Customer Service Seekers Prefer Bypassing Humans

But many would take a person over a chatbot

The role of chatbots in ecommerce has evolved from a sales tool to a customer service assistant. These AI-powered helpers can answer questions 24/7 and don't make users wait on hold, but not everyone sees the benefits of interacting with chatbots in lieu of other channels. 

When US internet users want to resolve a customer service issue quickly, more than half turn to chat, according to a July 2018 survey by CGS, a business process outsourcing firm. Phone (24%), email (13%) and social media (11%) are less frequently used channels. Most prefer to bypass speaking to a human because they take longer to respond (32%) and are less available (32%). 

Yet 40% of these customers would prefer a human over a chatbot. Why?

Fully 41% of respondents said chatbots don't provide enough detailed answers, while 37% said chatbots aren't helpful generally. Six in 10 said they would give up on a chatbot if the issue is too complex, and 41% would do the same if the chatbot directs them to FAQs. 

This isn't the time for deep personalization—most don't care that a chatbot conversation feels impersonal (13%). They just want to get a problem resolved quickly. More than one-third do expect a customer service rep to be familiar with and have access to all of their prior interactions, though. 

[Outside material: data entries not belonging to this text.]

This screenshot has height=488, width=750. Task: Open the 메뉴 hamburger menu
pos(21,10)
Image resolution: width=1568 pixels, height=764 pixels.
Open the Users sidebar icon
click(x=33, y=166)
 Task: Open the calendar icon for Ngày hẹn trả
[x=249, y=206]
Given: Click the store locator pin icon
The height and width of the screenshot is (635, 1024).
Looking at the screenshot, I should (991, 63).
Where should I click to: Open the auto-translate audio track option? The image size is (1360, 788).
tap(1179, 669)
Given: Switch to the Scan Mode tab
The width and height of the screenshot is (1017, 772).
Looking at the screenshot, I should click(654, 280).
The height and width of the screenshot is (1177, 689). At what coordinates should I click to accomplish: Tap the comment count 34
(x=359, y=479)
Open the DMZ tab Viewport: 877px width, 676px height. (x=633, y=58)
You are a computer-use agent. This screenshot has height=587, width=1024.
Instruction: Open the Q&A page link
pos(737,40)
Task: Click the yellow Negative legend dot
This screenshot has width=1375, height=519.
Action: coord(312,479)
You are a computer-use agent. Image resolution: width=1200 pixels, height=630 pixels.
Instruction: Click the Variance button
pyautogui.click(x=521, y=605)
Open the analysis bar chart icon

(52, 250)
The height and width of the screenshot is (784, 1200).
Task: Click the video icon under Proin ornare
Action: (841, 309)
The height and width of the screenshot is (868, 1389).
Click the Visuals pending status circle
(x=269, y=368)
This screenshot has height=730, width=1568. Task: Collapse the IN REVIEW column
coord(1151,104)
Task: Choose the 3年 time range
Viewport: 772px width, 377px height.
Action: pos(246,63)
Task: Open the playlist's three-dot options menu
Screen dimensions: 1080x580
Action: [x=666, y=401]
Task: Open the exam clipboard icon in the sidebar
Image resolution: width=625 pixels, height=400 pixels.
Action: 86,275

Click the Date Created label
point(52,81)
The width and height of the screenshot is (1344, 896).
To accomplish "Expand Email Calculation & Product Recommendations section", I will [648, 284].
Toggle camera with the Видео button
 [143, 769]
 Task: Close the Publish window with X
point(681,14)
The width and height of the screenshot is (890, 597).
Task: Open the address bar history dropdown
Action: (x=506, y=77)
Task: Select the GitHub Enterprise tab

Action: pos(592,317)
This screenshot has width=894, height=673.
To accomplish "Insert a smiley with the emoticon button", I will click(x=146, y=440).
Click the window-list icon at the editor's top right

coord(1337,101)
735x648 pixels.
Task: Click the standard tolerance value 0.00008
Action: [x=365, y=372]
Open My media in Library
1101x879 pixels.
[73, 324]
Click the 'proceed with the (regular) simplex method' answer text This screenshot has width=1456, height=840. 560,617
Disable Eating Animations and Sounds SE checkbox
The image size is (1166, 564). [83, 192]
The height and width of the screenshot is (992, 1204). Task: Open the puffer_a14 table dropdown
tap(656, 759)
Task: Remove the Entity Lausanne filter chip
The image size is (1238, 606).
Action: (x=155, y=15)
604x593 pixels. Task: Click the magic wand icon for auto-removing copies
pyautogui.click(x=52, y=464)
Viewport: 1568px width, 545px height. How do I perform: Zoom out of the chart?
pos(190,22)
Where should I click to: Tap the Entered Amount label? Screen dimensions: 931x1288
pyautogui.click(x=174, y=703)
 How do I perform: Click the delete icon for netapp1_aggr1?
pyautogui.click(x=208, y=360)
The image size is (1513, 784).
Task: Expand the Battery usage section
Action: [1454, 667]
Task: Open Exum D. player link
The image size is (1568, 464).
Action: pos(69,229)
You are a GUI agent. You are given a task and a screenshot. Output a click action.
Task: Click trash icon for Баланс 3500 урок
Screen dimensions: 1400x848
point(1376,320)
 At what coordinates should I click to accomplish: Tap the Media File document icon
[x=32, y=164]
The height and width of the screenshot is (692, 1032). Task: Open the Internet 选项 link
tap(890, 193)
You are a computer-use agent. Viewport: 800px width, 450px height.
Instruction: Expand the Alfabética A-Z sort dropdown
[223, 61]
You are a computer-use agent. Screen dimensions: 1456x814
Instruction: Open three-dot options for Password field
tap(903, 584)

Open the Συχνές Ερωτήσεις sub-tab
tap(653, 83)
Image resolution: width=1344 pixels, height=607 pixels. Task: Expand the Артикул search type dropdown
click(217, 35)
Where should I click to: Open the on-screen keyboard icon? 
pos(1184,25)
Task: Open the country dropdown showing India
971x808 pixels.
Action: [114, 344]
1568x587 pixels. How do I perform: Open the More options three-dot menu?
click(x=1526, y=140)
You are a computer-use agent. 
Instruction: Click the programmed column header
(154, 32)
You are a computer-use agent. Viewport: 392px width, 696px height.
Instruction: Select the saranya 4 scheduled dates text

Roughly half of the US internet users seeking customer service help in a recent study by Helpshift said dealing with chatbots was keeping them from connecting to a live person. Additional beefs with chatbots echoed those in the CGS survey: too many unhelpful responses and the tendency to redirect to self-serve FAQs.

According to RichRelevance, more US internet users thought chatbots using AI to answer customer service questions instead of humans was "creepy" than "cool" (40.7% vs. 27.0%).

The sometimes unhelpful nature of chatbots aside, it's possible that it could take more time for consumers to get accustomed to this type of customer service. According to CGS, 60% of US internet users ages 35 to 44 think companies are moving too quickly to replace humans with chatbots. This sentiment was shared by fewer younger and older consumers, but still one-third of those 18 to 24 and 42% of those 55 to 64 had concerns about companies making it harder to connect with live customer service agents.